*WHAT IS EXPECTED:*
Swap every "pixels" in the material below for "px" and write the material out again with nothing else changed. Leave the pictures out.

*GIVEN INFORMATION:*
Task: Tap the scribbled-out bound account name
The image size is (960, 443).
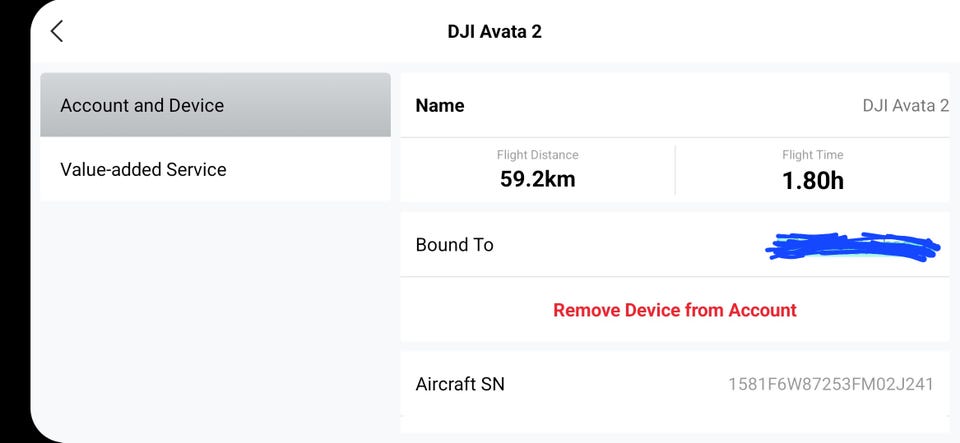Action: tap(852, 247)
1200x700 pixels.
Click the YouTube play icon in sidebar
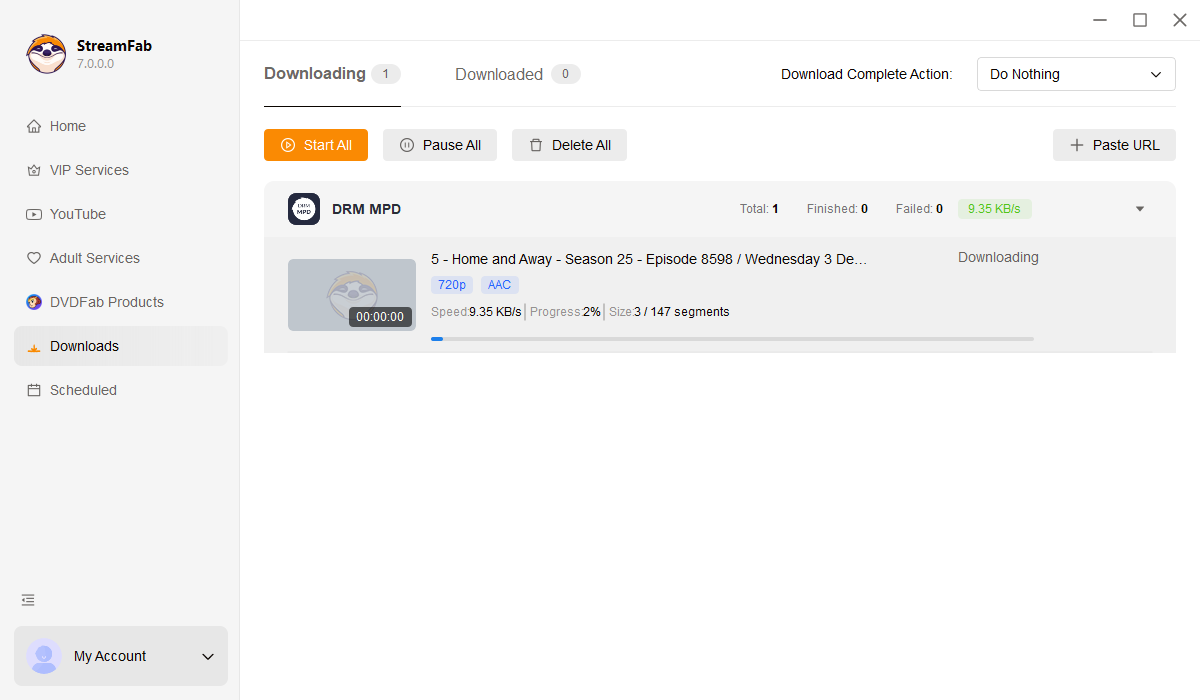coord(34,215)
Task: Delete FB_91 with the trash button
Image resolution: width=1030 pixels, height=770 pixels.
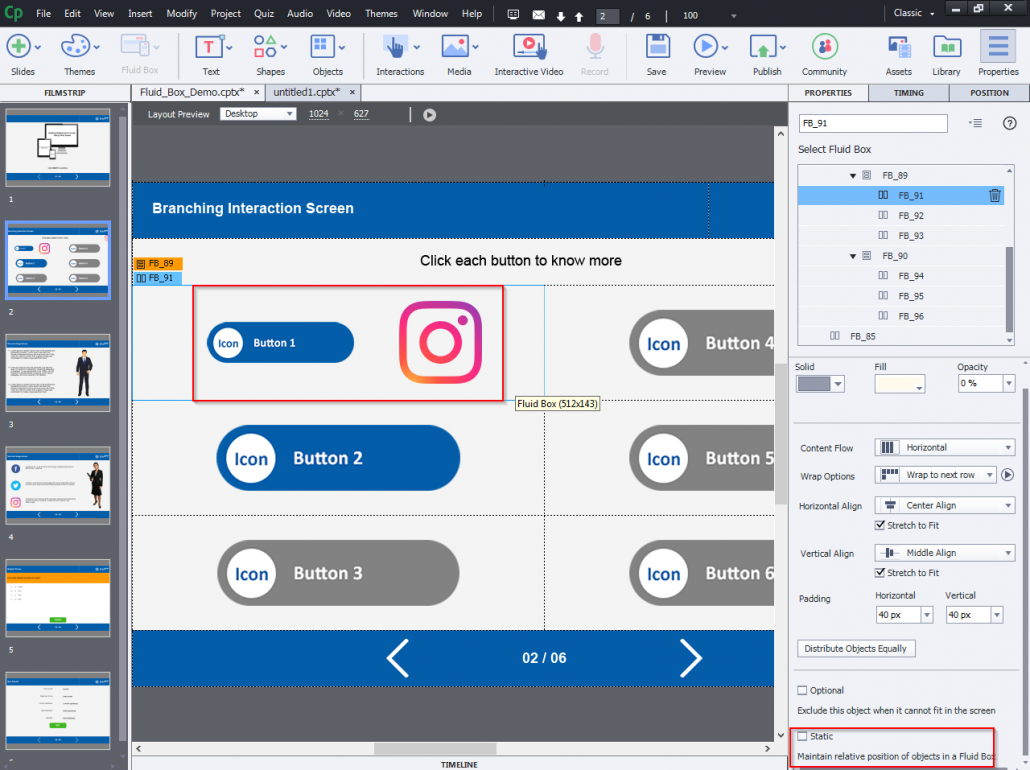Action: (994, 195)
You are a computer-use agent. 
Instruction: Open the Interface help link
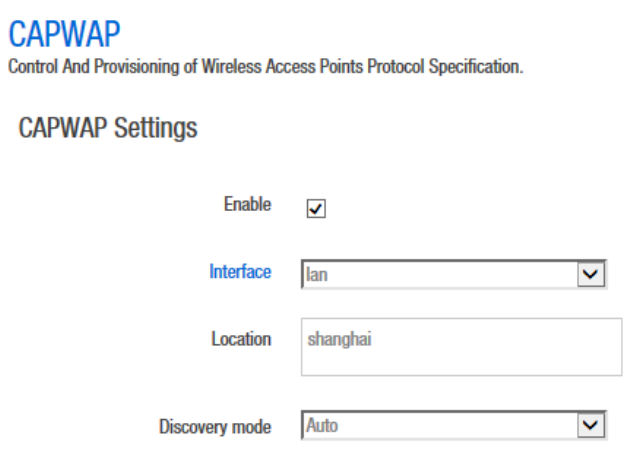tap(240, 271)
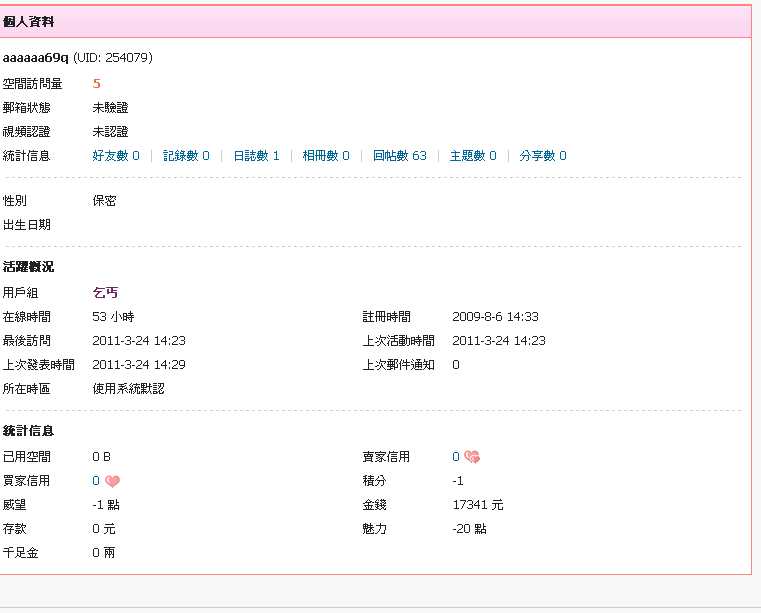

*TASK SOLUTION:*
Task: Tap the scribbled-out bound account name
The image size is (960, 443).
Action: tap(852, 247)
1200x700 px.
Click the YouTube play icon in sidebar
coord(34,215)
Task: Delete FB_91 with the trash button
Image resolution: width=1030 px, height=770 px.
Action: (994, 195)
You are a computer-use agent. 
Instruction: Open the Interface help link
tap(240, 271)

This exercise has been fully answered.